JE – É uma responsabilidade de todos. Devemos criar regulamentação desportiva que penalize quem compactua com estas situações. Não podemos aceitar que haja pessoas que compactuam com estas situações e que continuam ligados a clubes e entidades desportivas.
JN – Estas situação leva-nos a fazer uma pergunta que é de alguma forma em defesa do jogador nacional. Porque os clubes não apostam nos jogadores nacionais e apostam nos estrangeiros? Apesar de a federação apregoar que no Campeonato de Portugal a maioria de jogadores é portuguesa sabemos que isso não corresponde à realidade. Afinal onde está o incentivo à formação e à aposta nos jogadores nacionais?
JE – Eu gosto muito do Dr. Fernando Gomes porque acho que tem feito um trabalho excelente para promover o futebol português. Ele conseguiu imprimir um modelo de gestão do futebol nacional que a mim me agrada. Tanto que o reconhecimento do seu trabalho permitiu-lhe ser eleito para o Comité Executivo da UEFA. Tem havido um trabalho da defesa do jogador nacional, apesar de ainda se poder fazer mais.
Se dermos oportunidades aos nossos talentos eles afirmam-se. Muitos dos nossos jogadores têm-se destacado não porque houve uma aposta voluntária mas porque os clubes não tiveram capacidade económica para ir buscar jogadores estrangeiros. Os jogadores nacionais acabaram por dar uma lambada de luva branca aos clubes porque se conseguiram afirmar.

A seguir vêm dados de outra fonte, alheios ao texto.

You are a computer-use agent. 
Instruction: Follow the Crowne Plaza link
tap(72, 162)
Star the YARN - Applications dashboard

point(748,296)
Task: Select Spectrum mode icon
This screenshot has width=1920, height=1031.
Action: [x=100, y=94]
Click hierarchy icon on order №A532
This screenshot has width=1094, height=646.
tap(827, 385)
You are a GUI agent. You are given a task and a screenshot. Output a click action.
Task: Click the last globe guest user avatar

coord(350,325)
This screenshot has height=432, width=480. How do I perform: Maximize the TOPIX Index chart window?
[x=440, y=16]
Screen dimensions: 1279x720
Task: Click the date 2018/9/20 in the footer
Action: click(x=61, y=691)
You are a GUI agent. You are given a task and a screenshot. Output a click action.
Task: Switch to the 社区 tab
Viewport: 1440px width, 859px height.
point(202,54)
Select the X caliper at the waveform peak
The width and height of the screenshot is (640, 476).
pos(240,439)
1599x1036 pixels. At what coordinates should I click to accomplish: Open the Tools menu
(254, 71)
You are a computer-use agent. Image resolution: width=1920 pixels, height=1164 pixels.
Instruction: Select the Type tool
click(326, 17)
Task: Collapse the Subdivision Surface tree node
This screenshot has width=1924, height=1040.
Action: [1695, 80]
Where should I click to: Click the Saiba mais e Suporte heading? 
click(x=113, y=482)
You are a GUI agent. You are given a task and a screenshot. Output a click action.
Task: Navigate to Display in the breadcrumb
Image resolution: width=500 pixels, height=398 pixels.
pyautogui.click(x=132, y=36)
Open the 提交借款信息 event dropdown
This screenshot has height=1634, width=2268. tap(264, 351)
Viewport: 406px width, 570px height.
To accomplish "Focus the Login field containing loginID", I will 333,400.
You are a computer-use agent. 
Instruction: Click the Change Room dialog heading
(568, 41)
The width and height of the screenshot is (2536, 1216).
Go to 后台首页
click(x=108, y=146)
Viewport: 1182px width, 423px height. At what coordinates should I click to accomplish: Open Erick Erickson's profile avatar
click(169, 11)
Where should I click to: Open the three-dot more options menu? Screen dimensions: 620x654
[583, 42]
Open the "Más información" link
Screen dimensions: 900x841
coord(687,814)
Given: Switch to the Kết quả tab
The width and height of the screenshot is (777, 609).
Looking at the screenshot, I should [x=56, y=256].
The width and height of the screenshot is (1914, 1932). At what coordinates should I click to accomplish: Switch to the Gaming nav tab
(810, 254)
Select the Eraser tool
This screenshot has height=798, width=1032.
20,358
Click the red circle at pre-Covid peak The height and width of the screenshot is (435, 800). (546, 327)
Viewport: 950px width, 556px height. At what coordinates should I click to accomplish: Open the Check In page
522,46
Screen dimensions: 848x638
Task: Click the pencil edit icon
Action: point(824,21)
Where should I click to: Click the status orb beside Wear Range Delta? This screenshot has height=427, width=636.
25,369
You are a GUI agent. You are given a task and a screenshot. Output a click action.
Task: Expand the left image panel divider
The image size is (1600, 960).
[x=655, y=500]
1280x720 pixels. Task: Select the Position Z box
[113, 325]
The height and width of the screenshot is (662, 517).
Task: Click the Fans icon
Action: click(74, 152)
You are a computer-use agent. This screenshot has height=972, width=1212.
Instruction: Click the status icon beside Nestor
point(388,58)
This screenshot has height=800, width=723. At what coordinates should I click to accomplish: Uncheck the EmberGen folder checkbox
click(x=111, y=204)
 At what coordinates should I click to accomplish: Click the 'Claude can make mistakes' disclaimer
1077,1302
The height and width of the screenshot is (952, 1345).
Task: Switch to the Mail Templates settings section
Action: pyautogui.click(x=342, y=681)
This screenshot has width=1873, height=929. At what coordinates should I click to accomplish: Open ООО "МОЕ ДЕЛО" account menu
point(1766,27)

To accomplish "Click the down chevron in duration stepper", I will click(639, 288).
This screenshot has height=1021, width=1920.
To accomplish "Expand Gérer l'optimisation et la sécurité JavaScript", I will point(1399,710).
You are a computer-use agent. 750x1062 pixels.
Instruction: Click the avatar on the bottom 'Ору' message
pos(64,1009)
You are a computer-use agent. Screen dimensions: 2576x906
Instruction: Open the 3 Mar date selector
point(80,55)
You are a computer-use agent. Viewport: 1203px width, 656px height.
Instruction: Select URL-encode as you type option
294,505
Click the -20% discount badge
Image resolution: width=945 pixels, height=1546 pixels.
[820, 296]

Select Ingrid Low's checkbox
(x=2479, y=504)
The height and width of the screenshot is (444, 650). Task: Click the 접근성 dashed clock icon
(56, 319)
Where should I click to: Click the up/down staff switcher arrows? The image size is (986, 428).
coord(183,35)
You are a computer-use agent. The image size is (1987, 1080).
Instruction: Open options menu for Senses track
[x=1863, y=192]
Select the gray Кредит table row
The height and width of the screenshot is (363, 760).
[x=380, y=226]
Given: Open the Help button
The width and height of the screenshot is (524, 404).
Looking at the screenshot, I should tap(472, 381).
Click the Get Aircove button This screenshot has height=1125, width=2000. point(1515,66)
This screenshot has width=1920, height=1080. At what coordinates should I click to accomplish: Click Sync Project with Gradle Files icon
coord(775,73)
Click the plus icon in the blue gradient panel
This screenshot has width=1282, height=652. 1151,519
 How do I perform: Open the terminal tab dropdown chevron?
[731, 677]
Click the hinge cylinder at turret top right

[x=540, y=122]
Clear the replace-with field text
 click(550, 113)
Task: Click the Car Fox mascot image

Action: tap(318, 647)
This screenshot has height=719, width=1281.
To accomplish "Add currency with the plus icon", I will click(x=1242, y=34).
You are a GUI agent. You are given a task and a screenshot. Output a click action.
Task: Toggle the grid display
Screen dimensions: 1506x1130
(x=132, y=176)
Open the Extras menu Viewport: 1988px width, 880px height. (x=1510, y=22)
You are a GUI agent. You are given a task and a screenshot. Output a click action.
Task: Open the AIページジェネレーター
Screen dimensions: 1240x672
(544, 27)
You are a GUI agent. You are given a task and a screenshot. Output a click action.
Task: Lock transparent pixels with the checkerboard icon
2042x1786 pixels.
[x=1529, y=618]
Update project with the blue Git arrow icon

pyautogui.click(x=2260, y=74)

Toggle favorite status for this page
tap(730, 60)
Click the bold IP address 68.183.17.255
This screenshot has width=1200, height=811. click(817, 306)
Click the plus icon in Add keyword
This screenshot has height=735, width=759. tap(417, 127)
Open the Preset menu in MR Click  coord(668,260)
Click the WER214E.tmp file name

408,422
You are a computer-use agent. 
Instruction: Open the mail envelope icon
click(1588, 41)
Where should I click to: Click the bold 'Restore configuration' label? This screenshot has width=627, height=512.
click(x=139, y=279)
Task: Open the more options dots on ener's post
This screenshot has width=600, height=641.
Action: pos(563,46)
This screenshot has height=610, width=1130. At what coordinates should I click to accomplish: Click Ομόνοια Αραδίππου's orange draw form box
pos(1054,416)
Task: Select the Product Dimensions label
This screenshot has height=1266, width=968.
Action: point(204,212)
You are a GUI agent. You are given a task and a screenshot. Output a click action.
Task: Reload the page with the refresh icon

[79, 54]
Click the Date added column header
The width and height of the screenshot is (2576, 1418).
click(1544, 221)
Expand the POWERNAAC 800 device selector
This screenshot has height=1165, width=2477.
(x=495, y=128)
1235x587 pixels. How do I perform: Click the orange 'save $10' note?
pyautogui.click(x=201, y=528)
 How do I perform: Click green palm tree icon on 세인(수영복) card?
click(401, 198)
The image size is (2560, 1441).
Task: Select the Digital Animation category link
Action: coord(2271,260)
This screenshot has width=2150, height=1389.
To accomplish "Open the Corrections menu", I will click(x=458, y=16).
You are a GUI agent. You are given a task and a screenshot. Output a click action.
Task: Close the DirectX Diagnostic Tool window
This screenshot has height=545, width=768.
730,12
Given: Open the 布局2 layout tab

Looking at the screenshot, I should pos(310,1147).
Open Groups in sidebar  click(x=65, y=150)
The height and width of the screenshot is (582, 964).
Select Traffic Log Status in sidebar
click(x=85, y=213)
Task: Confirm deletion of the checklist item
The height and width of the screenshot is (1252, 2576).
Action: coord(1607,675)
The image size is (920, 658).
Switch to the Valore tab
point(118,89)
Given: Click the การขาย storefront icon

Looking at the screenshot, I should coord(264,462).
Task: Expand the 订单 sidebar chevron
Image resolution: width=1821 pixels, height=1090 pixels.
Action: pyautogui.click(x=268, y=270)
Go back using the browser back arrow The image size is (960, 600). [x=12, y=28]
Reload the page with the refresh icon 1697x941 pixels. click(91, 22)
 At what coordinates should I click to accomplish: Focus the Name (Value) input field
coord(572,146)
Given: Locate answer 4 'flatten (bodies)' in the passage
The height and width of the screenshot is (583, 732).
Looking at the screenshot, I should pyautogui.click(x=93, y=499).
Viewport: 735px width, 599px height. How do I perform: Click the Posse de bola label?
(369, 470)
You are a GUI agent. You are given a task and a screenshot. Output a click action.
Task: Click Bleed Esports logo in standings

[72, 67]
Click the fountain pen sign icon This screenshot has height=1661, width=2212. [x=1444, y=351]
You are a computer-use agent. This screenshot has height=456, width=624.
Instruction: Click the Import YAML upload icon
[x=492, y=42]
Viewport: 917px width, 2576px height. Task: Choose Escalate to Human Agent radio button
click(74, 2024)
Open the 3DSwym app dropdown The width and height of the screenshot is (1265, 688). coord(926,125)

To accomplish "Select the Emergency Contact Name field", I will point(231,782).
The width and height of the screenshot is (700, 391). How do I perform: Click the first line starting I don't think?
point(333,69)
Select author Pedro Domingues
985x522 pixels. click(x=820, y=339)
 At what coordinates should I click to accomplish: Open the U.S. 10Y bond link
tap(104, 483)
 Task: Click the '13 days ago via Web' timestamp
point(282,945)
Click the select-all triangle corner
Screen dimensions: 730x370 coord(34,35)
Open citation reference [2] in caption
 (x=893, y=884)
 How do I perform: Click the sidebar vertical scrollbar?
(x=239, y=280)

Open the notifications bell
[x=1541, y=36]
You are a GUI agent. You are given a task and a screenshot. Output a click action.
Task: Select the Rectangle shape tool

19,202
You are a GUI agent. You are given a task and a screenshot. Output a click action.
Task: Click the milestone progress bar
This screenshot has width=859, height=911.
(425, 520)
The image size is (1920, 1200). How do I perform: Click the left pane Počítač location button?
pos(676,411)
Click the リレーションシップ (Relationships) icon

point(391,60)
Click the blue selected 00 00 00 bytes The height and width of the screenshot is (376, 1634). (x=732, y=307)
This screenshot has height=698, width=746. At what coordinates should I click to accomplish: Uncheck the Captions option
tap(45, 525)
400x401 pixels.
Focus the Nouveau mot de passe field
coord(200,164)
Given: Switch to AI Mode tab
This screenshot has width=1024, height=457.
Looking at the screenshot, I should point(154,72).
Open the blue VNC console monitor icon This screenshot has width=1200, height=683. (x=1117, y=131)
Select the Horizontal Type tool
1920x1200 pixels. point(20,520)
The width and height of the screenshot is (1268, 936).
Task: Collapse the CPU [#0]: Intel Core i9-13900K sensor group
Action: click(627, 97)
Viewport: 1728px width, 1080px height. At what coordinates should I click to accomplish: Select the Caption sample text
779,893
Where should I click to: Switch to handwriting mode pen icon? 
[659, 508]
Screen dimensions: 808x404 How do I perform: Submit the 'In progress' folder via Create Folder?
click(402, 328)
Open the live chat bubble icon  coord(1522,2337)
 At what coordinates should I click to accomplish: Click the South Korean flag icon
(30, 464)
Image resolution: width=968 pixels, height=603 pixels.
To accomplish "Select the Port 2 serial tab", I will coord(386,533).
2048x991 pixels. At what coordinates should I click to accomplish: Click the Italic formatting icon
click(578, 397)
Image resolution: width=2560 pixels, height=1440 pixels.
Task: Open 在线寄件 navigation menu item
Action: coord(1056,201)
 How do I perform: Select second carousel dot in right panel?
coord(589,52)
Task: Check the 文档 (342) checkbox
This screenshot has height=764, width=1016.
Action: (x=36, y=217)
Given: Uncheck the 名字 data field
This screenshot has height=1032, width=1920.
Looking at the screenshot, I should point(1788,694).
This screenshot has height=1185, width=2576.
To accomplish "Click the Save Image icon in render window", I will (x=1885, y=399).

JN - Joaquim Evangelista apesar de estar a centenas de quilómetros de Bragança tenta acompanhar a actualidade futebolística do distrito?
JE – Sim, tento acompanhar. Tenho muitos amigos de Bragança e o desporto é o tema central de conversa. Estou sempre muito atento.
JN- Como vê toda a situação que envolve as eleições da A.F.Bragança. António Ramos tomou posse, entretanto foi-lhe tirada a posse e regressou Jorge Nogueira. No entanto, o caso continua em tribunal. Como vê toda esta situação?
JE – Infelizmente esse caso ainda não se resolveu. Eu tenho falado com os vários intervenientes e aquilo a que tenho apelado é para que haja diálogo e para a importância de haver pessoas que façam a ponte e que ajudem a minimizar o extremar de posições. Desta forma o futebol em Bragança é prejudicado já que quanto mais tempo durar esta divergência mais o futebol do distrito de Bragança é prejudicado.